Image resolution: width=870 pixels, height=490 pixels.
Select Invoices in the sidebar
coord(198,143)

==

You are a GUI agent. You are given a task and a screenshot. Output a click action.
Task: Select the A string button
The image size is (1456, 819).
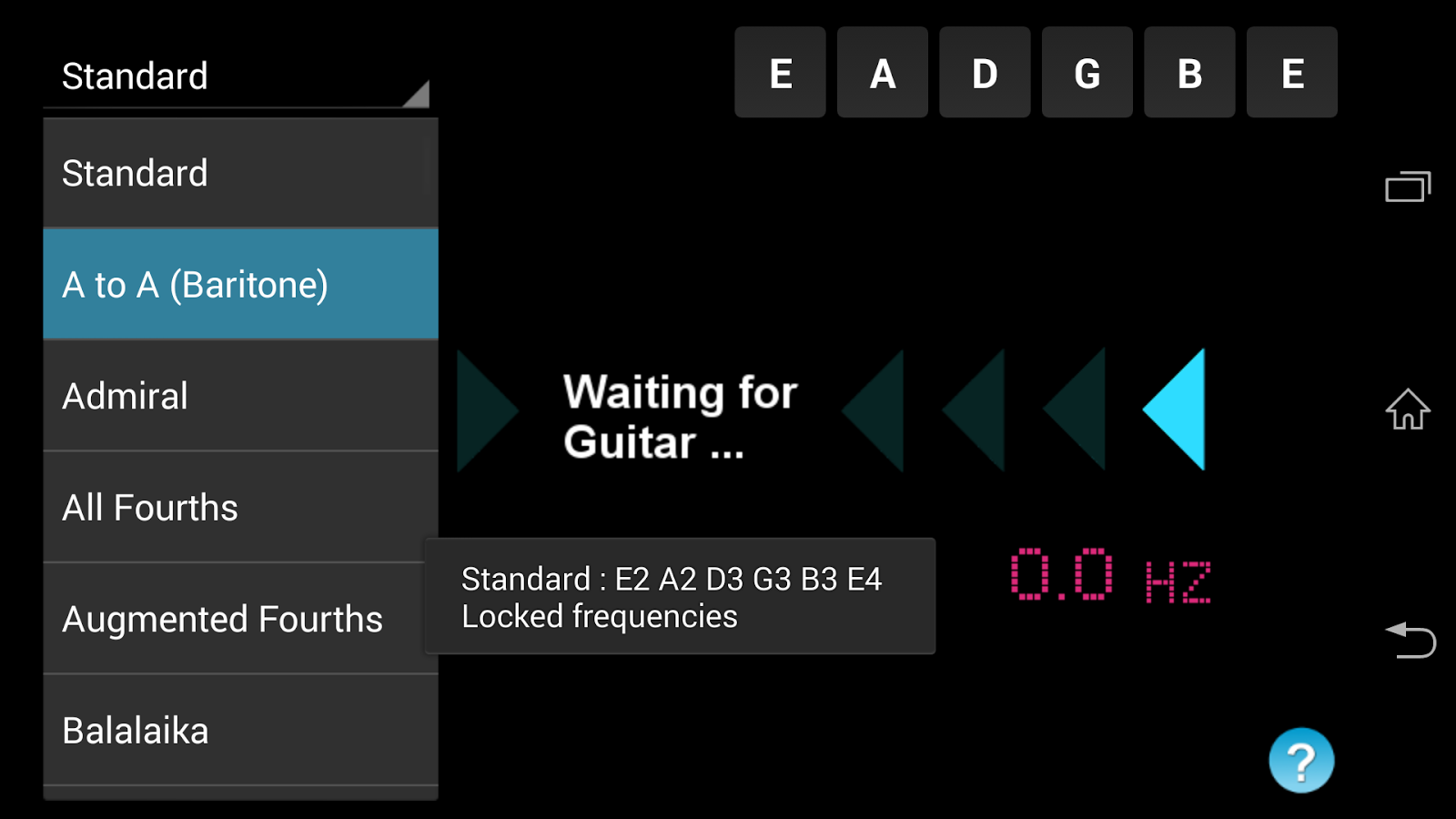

==

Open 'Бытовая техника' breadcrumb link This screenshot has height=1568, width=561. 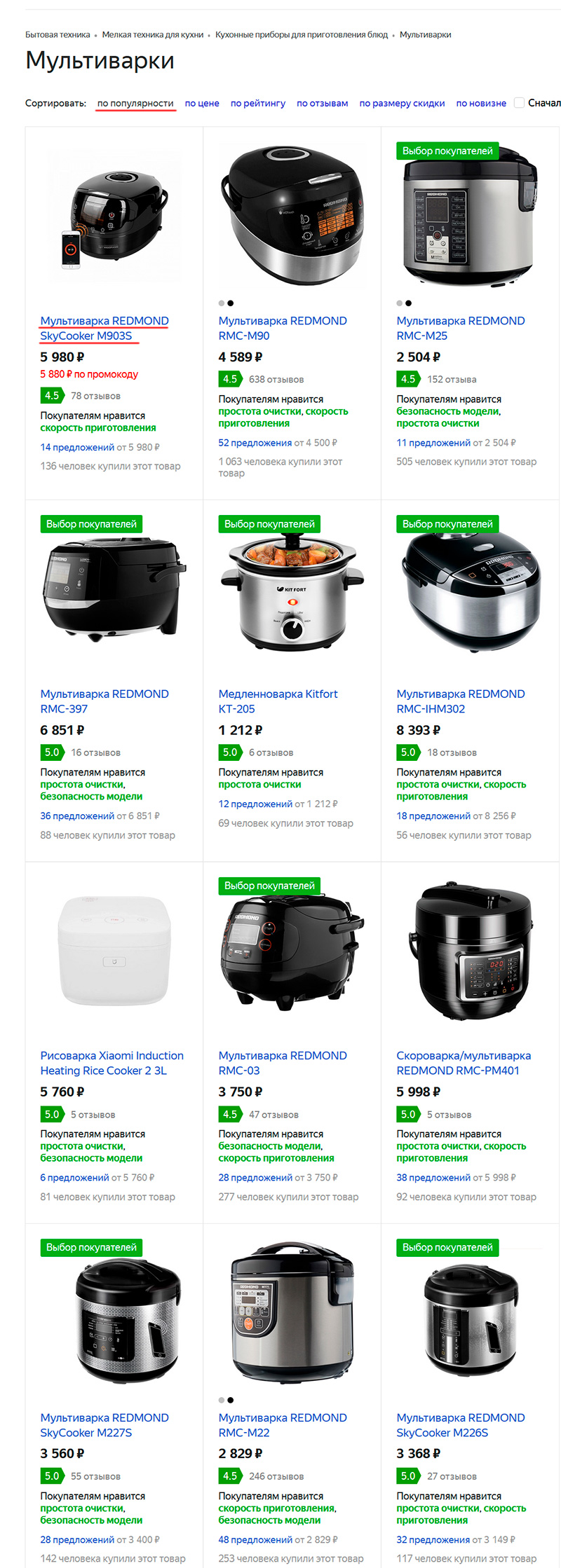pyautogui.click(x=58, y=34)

» **EXERCISE REQUIREMENTS**
After locating the line with "Task: Select the A string button" in the material above, return it and each line after it exactly, ending at the line with "The image size is (1456, 819).".

» **OUTPUT FOR THIS EXERCISE**
Task: Select the A string button
The image size is (1456, 819).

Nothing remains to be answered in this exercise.